Michaela Maria Müller

Reportagen

Somalinimo in Hargeisa

Es ist halb neun Uhr morgens in Hargeisa. Vor dem Saal des Guled Hotels ist der Andrang groß. Besucher stehen Schlange an der Sicherheitskontrolle und warten auf den Einlass. Es ist Buchmesse in der Hauptstadt von Somaliland.

Auch im Saal herrscht bereits reger Betrieb. Dieser ist mit etwa dreihundert weinrot gepolsterten und gold eingefassten Sesseln bestuhlt. Sie geben dem sonst nüchternen Raum fast eine feierliche Atmosphäre.

Die ersten Besucher schlendern an den Auslagen entlang, schmökern in Büchern oder sind in Gespräche vertieft.

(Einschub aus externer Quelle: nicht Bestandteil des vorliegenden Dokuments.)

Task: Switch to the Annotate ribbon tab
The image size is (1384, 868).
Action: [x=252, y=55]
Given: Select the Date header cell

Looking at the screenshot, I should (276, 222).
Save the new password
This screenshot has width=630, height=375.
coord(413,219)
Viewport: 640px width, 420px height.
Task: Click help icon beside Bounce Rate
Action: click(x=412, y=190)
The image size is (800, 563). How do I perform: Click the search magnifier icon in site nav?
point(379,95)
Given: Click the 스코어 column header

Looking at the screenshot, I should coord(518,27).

Andere gönnen sich vor der ersten Veranstaltung einen Kaffee oder einen somalischen Tee, der auch Chaa genannt wird. Bezahlt wird in zwei Währungen: amerikanische Dollar oder in somaliländische Shilling. Der Hotelbesitzer geht derweil durch das Publikum und begrüßt jeden Gast mit Handschlag.

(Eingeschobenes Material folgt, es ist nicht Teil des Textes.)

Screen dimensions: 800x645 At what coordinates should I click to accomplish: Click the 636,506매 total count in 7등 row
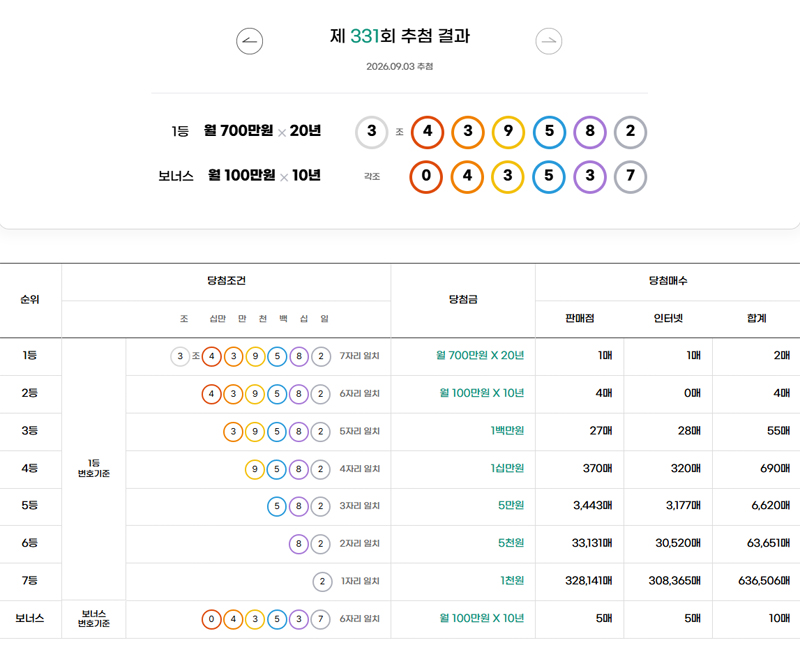pyautogui.click(x=764, y=581)

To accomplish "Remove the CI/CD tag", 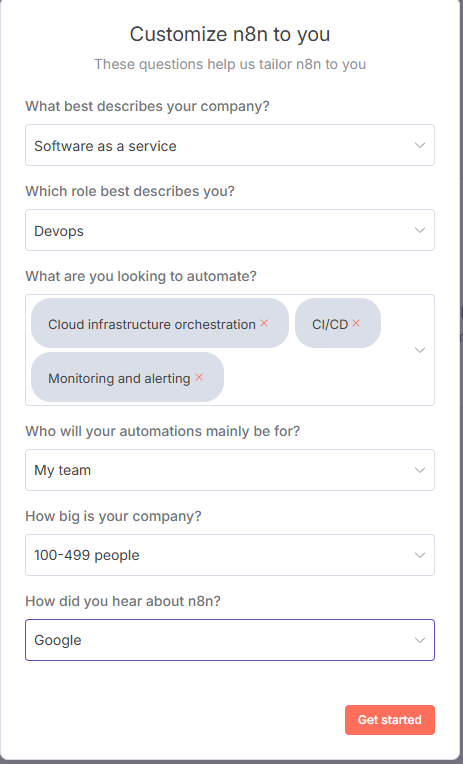I will tap(356, 323).
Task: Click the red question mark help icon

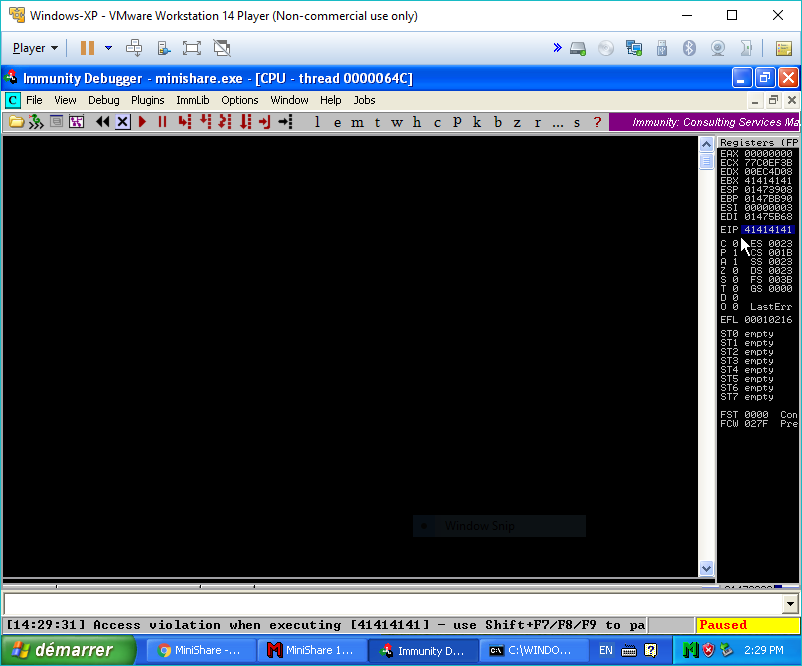Action: coord(597,122)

Eine Buchmesse ist nicht das erste, was man hier erwarten würde. Doch gerade sie ist in den letzten zehn Jahren zum Aushängeschild für Somaliland geworden. Der Staat am Horn von Afrika hat sich vor 25 Jahren von Somalia unabhängig erklärt, doch bislang hat ihn noch kein anderes Land anerkannt.

Wie gut es dort läuft, wissen die wenigsten. Die Somaliländer, wie sie sich nennen, sind stolz auf das, was sie fast ohne internationale Hilfe geschafft haben. Die Buchmesse gehört dazu.

Sprache und Identität

Die erste Veranstaltung an diesem Morgen ist eine Diskussion über Sprache und Identität. Auf dem Podium sitzen Gäste aus fünf verschiedenen Ländern: Kenia, Äthiopien, Dschibuti, Somaliland und England.

Zaynab Sharci ist Verlegerin und lebt in London. Ein Schwerpunkt ihres Programms liegt auf Büchern für den Spracherwerb somalischstämmiger Kinder in der Diaspora: CDs mit traditionellen Kinderliedern, Bilderbücher oder einfache Grammatiklehrbücher.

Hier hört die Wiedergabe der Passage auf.